┌─ Supplied data

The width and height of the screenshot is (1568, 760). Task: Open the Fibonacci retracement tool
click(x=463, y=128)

└─
┌─ Supplied data

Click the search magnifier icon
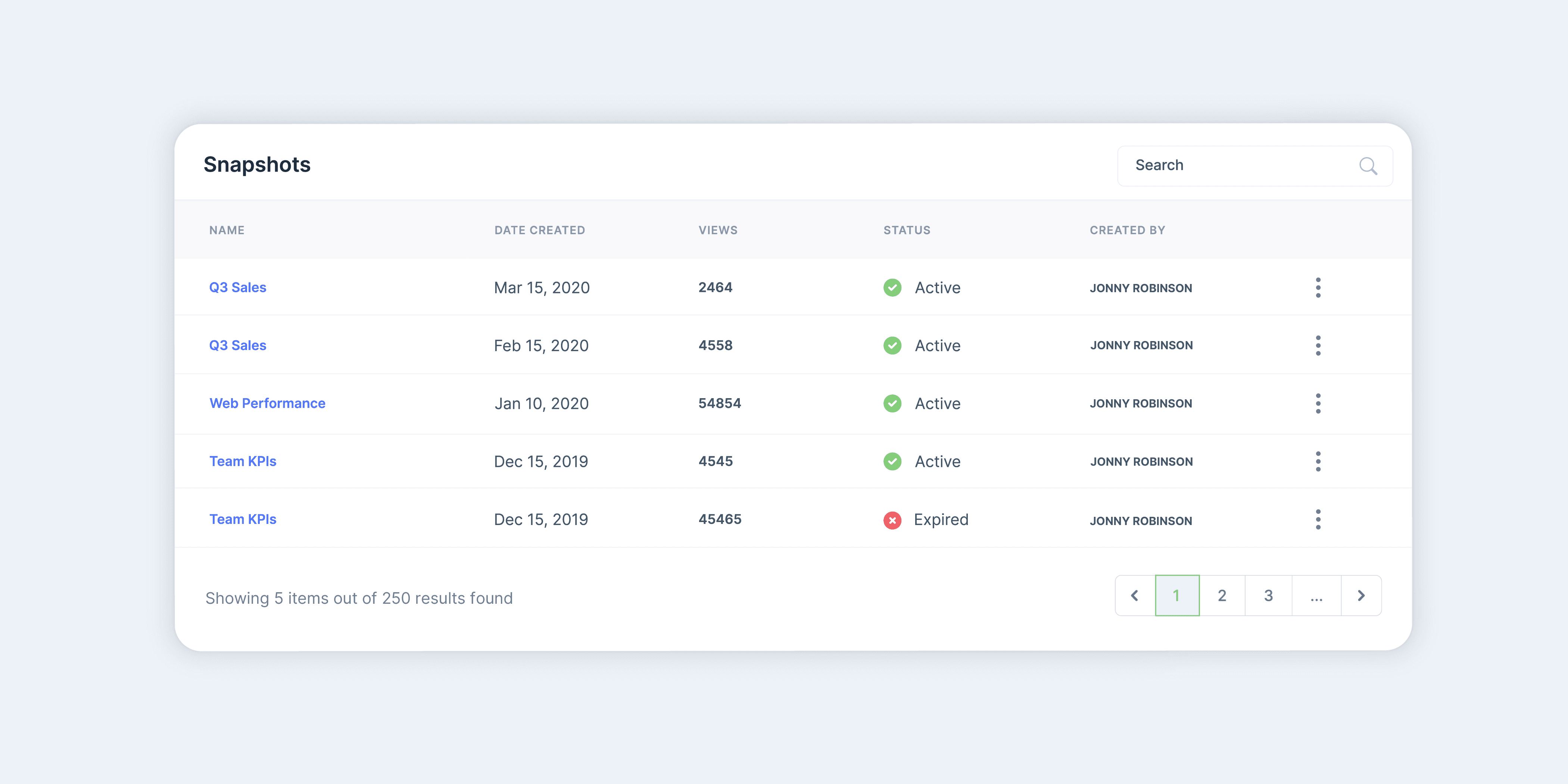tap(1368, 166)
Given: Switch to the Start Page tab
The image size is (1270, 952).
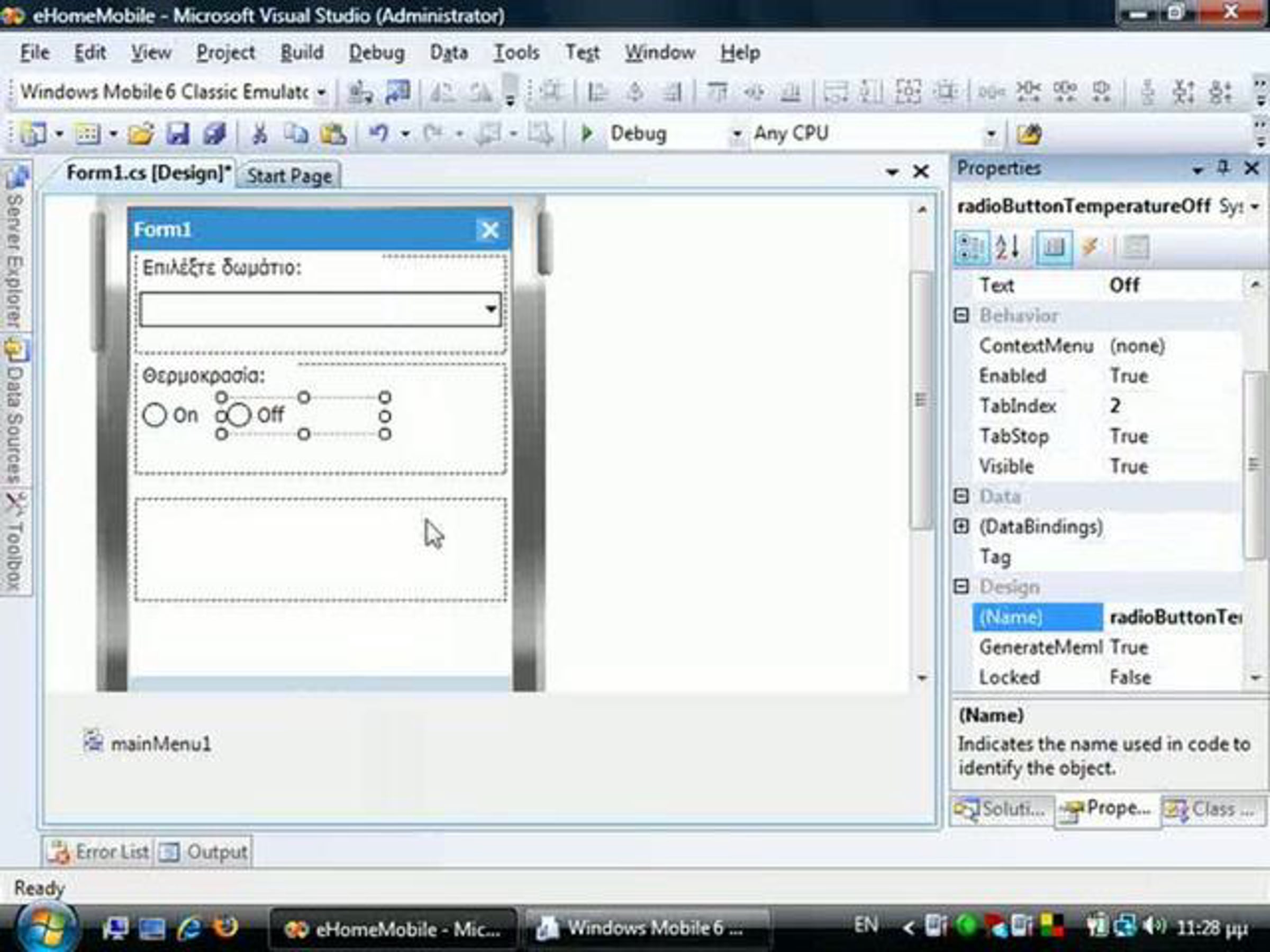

└─

▸ Work item:
Could you return exactly the stretch of the data above that starts at the line with "Given: Switch to the Start Page tab" and ends at the line with "The image size is (1270, 952).", both lines included?

▸ Answer space:
Given: Switch to the Start Page tab
The image size is (1270, 952).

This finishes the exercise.